• What you should do: Render the data below as a Markdown table with two columns, Row and Line. Put a sequential number in the first column and the text of each line in the second, and omit blank lines.

"""

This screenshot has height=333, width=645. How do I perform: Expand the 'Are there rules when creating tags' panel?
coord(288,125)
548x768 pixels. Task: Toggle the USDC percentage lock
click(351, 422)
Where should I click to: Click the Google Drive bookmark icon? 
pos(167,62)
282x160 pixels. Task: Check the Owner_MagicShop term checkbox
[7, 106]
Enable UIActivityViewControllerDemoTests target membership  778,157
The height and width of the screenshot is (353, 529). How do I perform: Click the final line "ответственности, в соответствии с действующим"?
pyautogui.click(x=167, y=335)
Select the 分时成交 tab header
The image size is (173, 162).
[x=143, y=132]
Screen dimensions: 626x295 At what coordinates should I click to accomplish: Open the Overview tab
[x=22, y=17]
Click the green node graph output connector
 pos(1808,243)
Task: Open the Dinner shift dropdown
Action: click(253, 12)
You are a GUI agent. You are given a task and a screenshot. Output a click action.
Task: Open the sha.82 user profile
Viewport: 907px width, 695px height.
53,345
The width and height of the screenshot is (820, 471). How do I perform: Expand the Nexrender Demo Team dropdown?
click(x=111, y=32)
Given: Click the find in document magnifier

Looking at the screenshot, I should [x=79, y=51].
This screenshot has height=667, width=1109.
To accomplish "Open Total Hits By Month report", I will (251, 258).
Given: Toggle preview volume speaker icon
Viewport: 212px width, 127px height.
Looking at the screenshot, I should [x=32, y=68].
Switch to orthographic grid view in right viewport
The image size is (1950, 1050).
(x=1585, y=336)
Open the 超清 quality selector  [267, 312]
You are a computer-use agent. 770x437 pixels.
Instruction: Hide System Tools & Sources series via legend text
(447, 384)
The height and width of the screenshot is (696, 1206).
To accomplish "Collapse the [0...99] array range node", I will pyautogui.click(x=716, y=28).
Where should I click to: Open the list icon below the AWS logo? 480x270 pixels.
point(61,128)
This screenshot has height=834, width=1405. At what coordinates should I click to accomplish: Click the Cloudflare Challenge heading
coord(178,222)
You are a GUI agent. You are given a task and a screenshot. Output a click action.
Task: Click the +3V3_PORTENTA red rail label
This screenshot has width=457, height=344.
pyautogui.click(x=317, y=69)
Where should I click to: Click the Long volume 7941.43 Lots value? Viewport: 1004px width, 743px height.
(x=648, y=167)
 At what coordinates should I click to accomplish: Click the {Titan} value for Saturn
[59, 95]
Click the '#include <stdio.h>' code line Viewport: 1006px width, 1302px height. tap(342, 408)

"""

• Exercise answer:
| Row | Line |
|---|---|
| 1 | This screenshot has height=333, width=645. How do I perform: Expand the 'Are there rules when creating tags' panel? |
| 2 | coord(288,125) |
| 3 | 548x768 pixels. Task: Toggle the USDC percentage lock |
| 4 | click(351, 422) |
| 5 | Where should I click to: Click the Google Drive bookmark icon?  |
| 6 | pos(167,62) |
| 7 | 282x160 pixels. Task: Check the Owner_MagicShop term checkbox |
| 8 | [7, 106] |
| 9 | Enable UIActivityViewControllerDemoTests target membership  778,157 |
| 10 | The height and width of the screenshot is (353, 529). How do I perform: Click the final line "ответственности, в соответствии с действующим"? |
| 11 | pyautogui.click(x=167, y=335) |
| 12 | Select the 分时成交 tab header |
| 13 | The image size is (173, 162). |
| 14 | [x=143, y=132] |
| 15 | Screen dimensions: 626x295 At what coordinates should I click to accomplish: Open the Overview tab |
| 16 | [x=22, y=17] |
| 17 | Click the green node graph output connector |
| 18 |  pos(1808,243) |
| 19 | Task: Open the Dinner shift dropdown |
| 20 | Action: click(253, 12) |
| 21 | You are a GUI agent. You are given a task and a screenshot. Output a click action. |
| 22 | Task: Open the sha.82 user profile |
| 23 | Viewport: 907px width, 695px height. |
| 24 | 53,345 |
| 25 | The width and height of the screenshot is (820, 471). How do I perform: Expand the Nexrender Demo Team dropdown? |
| 26 | click(x=111, y=32) |
| 27 | Given: Click the find in document magnifier |
| 28 | Looking at the screenshot, I should [x=79, y=51]. |
| 29 | This screenshot has height=667, width=1109. |
| 30 | To accomplish "Open Total Hits By Month report", I will (251, 258). |
| 31 | Given: Toggle preview volume speaker icon |
| 32 | Viewport: 212px width, 127px height. |
| 33 | Looking at the screenshot, I should [x=32, y=68]. |
| 34 | Switch to orthographic grid view in right viewport |
| 35 | The image size is (1950, 1050). |
| 36 | (x=1585, y=336) |
| 37 | Open the 超清 quality selector  [267, 312] |
| 38 | You are a computer-use agent. 770x437 pixels. |
| 39 | Instruction: Hide System Tools & Sources series via legend text |
| 40 | (447, 384) |
| 41 | The height and width of the screenshot is (696, 1206). |
| 42 | To accomplish "Collapse the [0...99] array range node", I will pyautogui.click(x=716, y=28). |
| 43 | Where should I click to: Open the list icon below the AWS logo? 480x270 pixels. |
| 44 | point(61,128) |
| 45 | This screenshot has height=834, width=1405. At what coordinates should I click to accomplish: Click the Cloudflare Challenge heading |
| 46 | coord(178,222) |
| 47 | You are a GUI agent. You are given a task and a screenshot. Output a click action. |
| 48 | Task: Click the +3V3_PORTENTA red rail label |
| 49 | This screenshot has width=457, height=344. |
| 50 | pyautogui.click(x=317, y=69) |
| 51 | Where should I click to: Click the Long volume 7941.43 Lots value? Viewport: 1004px width, 743px height. |
| 52 | (x=648, y=167) |
| 53 |  At what coordinates should I click to accomplish: Click the {Titan} value for Saturn |
| 54 | [59, 95] |
| 55 | Click the '#include <stdio.h>' code line Viewport: 1006px width, 1302px height. tap(342, 408) |